SUPPLIED RECORDS:

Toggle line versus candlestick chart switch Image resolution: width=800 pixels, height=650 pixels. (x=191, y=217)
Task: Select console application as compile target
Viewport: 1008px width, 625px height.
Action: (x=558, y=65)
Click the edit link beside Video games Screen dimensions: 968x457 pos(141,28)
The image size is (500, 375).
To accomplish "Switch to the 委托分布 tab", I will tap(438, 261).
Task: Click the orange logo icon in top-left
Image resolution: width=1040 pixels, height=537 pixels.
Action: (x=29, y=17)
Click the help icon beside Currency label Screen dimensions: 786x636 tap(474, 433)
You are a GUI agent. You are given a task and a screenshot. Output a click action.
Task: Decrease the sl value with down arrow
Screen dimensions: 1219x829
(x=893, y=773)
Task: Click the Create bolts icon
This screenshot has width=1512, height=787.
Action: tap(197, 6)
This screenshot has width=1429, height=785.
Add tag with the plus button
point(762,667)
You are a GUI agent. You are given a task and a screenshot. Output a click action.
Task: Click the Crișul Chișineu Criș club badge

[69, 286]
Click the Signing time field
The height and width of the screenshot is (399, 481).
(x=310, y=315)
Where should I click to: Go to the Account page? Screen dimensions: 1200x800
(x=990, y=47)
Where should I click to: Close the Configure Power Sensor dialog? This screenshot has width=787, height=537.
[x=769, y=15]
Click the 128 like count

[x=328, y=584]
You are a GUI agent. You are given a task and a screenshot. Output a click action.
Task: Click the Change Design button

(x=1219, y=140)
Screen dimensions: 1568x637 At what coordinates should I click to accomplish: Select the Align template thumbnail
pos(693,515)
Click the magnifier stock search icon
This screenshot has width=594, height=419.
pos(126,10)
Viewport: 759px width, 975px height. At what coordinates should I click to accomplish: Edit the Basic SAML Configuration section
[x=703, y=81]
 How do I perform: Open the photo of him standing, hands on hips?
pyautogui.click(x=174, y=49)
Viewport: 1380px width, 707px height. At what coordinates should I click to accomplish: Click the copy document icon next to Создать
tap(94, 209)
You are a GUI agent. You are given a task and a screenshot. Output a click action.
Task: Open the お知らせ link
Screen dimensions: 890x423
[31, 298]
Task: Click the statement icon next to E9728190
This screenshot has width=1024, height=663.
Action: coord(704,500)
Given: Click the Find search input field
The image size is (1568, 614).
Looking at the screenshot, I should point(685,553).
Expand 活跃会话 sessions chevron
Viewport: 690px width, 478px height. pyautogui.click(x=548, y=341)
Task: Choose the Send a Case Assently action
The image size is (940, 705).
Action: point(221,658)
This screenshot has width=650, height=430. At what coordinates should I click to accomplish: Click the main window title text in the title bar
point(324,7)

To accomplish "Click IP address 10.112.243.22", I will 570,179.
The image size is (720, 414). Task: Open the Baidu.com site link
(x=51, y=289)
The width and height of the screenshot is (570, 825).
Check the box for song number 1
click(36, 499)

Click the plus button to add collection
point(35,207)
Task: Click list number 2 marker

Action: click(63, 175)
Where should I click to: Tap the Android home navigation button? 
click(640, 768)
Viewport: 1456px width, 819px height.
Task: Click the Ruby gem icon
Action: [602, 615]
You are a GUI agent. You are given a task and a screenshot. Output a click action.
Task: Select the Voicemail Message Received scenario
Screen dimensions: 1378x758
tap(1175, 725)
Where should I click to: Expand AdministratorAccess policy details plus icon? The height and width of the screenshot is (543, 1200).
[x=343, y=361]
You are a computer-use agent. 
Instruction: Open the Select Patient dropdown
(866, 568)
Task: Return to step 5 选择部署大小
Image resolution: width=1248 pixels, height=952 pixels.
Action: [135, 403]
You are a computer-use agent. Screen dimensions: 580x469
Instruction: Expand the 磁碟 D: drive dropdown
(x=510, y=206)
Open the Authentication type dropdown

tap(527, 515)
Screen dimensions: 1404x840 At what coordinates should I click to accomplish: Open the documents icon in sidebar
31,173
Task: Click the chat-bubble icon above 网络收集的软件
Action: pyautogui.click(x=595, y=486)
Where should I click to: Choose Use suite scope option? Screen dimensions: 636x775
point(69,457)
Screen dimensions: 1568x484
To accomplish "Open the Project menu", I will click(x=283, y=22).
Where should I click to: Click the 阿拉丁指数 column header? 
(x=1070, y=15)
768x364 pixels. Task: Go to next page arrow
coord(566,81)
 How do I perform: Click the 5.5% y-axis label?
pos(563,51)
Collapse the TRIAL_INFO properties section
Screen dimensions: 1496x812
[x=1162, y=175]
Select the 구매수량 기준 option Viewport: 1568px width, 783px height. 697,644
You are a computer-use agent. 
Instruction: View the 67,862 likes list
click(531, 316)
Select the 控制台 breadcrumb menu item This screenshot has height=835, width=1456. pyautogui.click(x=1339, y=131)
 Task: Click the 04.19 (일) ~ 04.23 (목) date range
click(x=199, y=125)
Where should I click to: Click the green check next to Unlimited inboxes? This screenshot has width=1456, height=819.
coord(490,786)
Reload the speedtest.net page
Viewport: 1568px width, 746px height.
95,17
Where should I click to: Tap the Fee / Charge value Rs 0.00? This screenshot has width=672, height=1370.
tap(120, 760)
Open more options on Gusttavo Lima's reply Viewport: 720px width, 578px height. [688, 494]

PROBLEM DETAILS:
Select from the material above each line in which the string "beside" appears, and list those lines.

WORKED SOLUTION:
Click the edit link beside Video games Screen dimensions: 968x457 pos(141,28)
Click the help icon beside Currency label Screen dimensions: 786x636 tap(474, 433)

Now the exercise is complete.